**Extracted text**.
---
If you get to the point where you can divert 100% of your energy into PERMANENT, and there are profits to grow the business, you are in a position to eventually grow into self funding an asteroid mining mission. Obviously, it would take a very long time, perhaps multiple lifetimes, to build up the requisite capital on your own. However, to the extent you are turning a profit, this inspires confidence and it should be easier to attract investors, including the elusive philanthropic investor you seek.
Often times very rich people create foundations to donate money to so they do not have to give it to the tax man. Personally, I think their courage in evading those who would plunder their wealth is a wonderful thing, but the upshot is that their money is not up for grabs. Often enough foundations are simply a way for wealthy people to maintain control of their wealth. This is one reason why the identity of the philanthropic investor is a heavily guarded secret.
---
**Problem description**. Rewrite the asteroid mining text between "Often times very" and "heavily guarded secret.", inclusive, substituting "charitable trusts" for every "foundations".
---
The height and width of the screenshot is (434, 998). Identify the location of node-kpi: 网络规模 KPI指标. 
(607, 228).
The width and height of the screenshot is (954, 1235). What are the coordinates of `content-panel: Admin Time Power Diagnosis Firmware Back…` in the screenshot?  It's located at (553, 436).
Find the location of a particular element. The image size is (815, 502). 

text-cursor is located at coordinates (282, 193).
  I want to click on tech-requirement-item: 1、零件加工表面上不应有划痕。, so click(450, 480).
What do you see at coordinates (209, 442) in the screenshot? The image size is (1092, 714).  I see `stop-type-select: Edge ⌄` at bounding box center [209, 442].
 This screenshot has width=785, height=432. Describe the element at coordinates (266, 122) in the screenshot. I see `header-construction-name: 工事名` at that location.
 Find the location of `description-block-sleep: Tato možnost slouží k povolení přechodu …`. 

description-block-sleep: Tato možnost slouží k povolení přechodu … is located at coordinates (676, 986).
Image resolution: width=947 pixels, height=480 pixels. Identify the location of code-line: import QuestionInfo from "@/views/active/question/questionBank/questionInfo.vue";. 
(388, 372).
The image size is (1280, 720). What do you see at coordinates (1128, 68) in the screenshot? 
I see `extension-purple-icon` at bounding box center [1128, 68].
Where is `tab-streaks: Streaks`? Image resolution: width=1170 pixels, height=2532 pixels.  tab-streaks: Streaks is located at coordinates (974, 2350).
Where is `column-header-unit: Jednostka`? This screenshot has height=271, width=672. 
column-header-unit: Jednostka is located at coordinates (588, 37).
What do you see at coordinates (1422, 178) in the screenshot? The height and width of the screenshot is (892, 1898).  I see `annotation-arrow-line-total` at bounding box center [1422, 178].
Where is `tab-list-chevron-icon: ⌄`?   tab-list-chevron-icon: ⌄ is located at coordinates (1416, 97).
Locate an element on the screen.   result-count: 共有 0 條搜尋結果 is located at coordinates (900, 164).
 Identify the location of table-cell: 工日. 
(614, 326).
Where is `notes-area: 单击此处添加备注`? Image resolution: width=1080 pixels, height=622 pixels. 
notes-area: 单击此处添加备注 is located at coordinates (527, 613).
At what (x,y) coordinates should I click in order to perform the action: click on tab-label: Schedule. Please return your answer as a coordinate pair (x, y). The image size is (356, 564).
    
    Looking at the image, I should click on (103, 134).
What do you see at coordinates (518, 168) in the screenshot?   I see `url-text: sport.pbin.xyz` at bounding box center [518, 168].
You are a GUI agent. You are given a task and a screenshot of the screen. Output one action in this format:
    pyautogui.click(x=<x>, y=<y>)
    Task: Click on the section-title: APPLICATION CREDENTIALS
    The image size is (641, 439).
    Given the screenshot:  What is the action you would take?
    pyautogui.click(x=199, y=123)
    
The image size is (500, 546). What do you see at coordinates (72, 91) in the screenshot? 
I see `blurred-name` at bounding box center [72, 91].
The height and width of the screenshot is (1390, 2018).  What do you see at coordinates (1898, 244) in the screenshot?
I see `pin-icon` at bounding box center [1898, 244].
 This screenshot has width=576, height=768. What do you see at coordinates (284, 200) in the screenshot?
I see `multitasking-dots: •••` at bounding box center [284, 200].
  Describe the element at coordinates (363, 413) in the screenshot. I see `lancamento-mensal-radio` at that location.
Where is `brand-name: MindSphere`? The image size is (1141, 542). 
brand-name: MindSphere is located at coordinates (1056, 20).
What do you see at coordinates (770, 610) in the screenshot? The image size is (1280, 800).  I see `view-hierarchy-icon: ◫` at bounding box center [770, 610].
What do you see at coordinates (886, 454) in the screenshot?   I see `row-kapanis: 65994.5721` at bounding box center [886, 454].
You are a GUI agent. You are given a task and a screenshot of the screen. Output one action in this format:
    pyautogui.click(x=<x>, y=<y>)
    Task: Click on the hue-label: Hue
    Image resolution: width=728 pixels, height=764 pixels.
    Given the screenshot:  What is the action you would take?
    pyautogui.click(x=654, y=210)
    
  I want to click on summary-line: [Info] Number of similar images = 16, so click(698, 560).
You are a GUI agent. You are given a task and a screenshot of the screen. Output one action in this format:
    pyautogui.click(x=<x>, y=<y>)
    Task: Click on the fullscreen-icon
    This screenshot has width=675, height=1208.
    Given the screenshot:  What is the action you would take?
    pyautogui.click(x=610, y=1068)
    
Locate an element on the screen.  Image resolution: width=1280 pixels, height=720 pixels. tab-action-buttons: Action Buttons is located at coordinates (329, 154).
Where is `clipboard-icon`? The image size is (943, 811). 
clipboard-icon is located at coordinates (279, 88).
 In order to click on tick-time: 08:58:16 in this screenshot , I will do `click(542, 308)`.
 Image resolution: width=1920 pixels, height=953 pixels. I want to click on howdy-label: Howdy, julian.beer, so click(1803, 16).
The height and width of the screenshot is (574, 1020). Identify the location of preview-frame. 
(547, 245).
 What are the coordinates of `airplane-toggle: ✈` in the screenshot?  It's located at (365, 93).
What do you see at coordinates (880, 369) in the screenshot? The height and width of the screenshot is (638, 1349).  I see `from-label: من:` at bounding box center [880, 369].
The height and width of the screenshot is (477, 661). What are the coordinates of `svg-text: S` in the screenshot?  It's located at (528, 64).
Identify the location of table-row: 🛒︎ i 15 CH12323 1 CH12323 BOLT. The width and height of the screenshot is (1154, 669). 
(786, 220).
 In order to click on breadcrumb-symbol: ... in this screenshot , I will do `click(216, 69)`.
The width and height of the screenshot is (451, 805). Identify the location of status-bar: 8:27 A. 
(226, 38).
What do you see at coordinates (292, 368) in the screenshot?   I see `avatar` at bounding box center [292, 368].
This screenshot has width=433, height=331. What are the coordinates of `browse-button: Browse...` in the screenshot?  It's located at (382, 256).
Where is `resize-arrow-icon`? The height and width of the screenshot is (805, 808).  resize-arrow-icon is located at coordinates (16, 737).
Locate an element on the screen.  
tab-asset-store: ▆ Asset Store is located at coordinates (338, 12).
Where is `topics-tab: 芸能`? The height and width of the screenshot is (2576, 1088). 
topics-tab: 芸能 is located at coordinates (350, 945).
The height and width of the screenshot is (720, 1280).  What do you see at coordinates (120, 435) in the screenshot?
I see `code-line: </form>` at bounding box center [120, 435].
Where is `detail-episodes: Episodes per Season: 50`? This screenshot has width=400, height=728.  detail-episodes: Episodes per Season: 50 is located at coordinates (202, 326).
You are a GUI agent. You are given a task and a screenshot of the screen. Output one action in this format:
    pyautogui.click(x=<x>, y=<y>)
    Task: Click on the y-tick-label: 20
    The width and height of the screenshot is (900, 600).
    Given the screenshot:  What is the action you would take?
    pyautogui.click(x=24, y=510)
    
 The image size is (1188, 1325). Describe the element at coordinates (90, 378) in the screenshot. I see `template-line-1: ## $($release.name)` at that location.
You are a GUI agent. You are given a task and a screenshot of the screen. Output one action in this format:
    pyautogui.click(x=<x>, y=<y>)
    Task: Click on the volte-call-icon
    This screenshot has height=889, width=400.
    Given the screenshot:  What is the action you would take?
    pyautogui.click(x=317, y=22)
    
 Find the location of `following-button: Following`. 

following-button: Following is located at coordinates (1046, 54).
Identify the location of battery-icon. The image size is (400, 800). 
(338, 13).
---
**Response to the exercise**.
Often times very rich people create charitable trusts to donate money to so they do not have to give it to the tax man. Personally, I think their courage in evading those who would plunder their wealth is a wonderful thing, but the upshot is that their money is not up for grabs. Often enough charitable trusts are simply a way for wealthy people to maintain control of their wealth. This is one reason why the identity of the philanthropic investor is a heavily guarded secret.